Applied Computing raises $20 million for refinery AI from KBR and Databricks
The London startup says its Orbital model is already used at a major refinery, with KBR embedding the technology in its INSITE 3.0 platform.
By Marcus Adeyemi · Startups Editor
· 3 min read
Applied Computing has raised $20 million in Series A funding to expand its physics-based AI software for refineries, LNG terminals and petrochemical plants. KBR led the round and Databricks Ventures joined as a new investor, extending commercial relationships both companies already had with the London startup.

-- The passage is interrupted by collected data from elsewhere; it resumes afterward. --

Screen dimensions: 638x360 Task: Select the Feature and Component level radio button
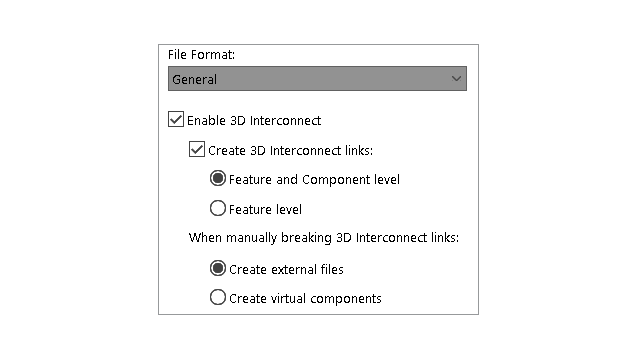coord(218,178)
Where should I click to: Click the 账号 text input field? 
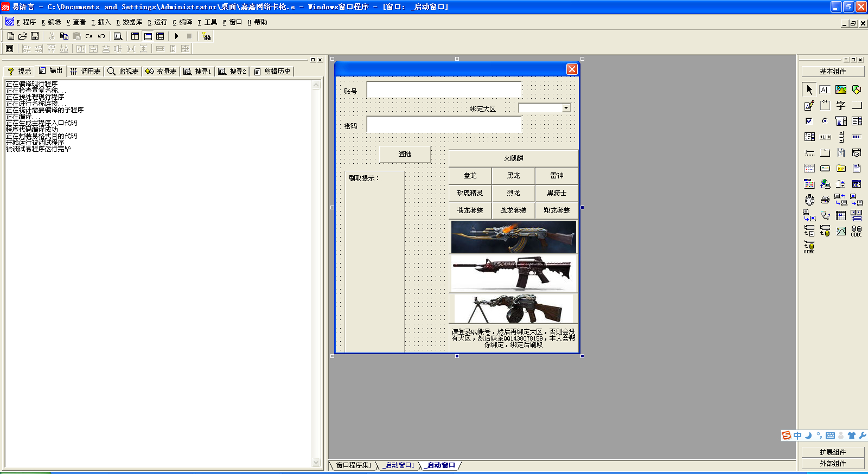(444, 90)
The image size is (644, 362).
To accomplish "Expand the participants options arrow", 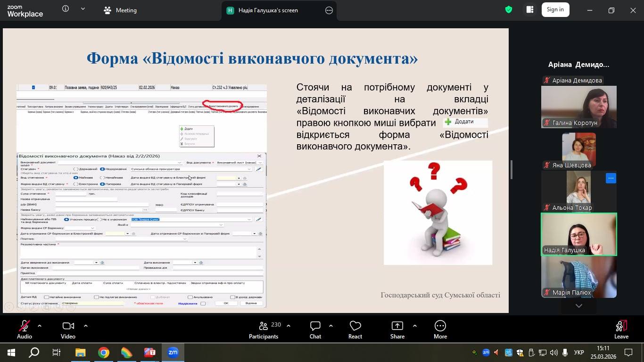I will [289, 326].
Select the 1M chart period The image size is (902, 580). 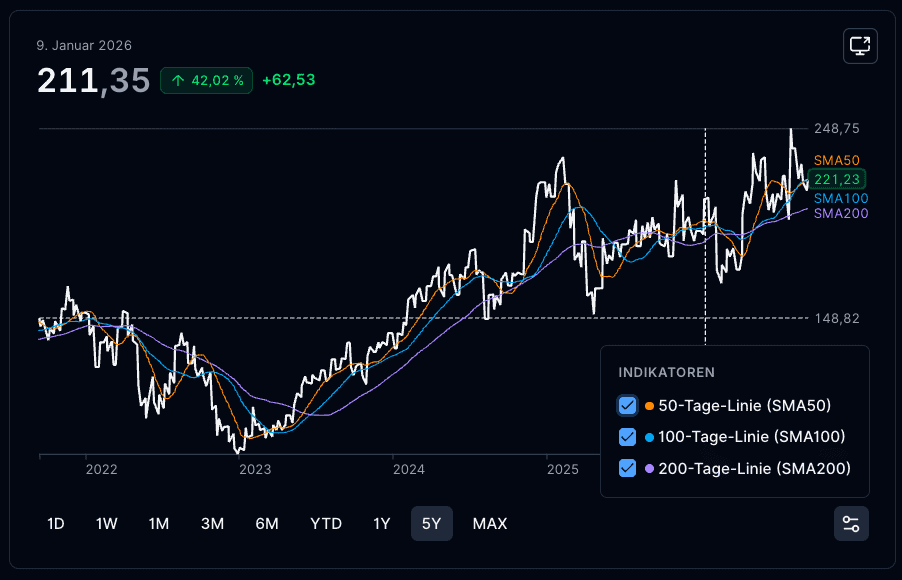tap(159, 524)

The company did not disclose its valuation, revenue or headcount. Applied Computing said the capital will support international expansion, further development of its AI research team and broader commercial deployment with global energy operators.
Orbital targets live plant operations
Applied Computing was founded in London in 2023 by CEO Callum Adamson and chief AI officer Dr Samyakh “Sam” Tukra, an Imperial College London graduate. Tukra leads development of Orbital, the company’s foundation model for energy operations. Several early AI team members also came from Imperial College London.
The company describes Orbital as a system that combines physics modelling, chemical engineering, time-series forecasting and language models. Its intended use is real-time operational optimisation in refineries, petrochemical sites, LNG facilities and renewable assets including wind and hydro. Applied Computing says Orbital is already being used at one of the world’s largest oil refineries, though it has not named the customer.
The bet is that heavy industrial operators will pay for AI that can work inside complex legacy systems and make recommendations they can audit. That is a narrower and harder market than general enterprise AI, and one where procurement cycles and safety requirements tend to slow adoption.
KBR moved from partner to lead investor
KBR had already invested in Applied Computing in March 2026, taken a board seat and signed a multi-year development agreement. That relationship produced INSITE 3.0, KBR’s digital delivery platform, which runs on Orbital.
The companies have also signed a multi-year agreement to build exclusive AI products for the energy sector. Applied Computing said it expects to announce a partnership with a European oil major, but did not provide a name or timing.
KBR chief digital and development officer Greg Conlon said the investment supports KBR’s applied AI strategy and could help scale analytics and project delivery tools across its licensed technologies. Databricks’ director of energy and utilities, Julien Debard, said Databricks had worked with Orbital before investing and had seen operators move from testing to operational use on the platform.
Industrial AI funding remains active
The Series A follows Applied Computing’s £9 million seed round in May 2025, which was led by Stride.VC with Repeat.vc. The company is based in London, has an operational hub in Bengaluru and recently opened an office in Houston as part of its expansion.
Applied Computing sits in a field that includes PhysicsX, another London company that has raised about $155 million for engineering simulation across sectors including aerospace, automotive and semiconductors. Cognite, based in Norway, is building industrial AI tools including time-series foundation models for oil and gas monitoring. Applied Computing is pitching itself closer to operational decision-making inside plants than design simulation or fault detection.
MarketsandMarkets valued the simulation and industrial AI software market at $19.95 billion in 2024 and projected it would reach $36.22 billion by 2030, a 10.4% compound annual growth rate.
Applied Computing also claims that deploying Orbital in 55 refineries could reduce emissions by 1.1% of global emissions, more than the UK’s 0.8% share. The company’s calculation has not been independently verified, and the fundraising announcement did not provide the operating baseline behind that projection.
This story draws on original reporting from TechFundingNews.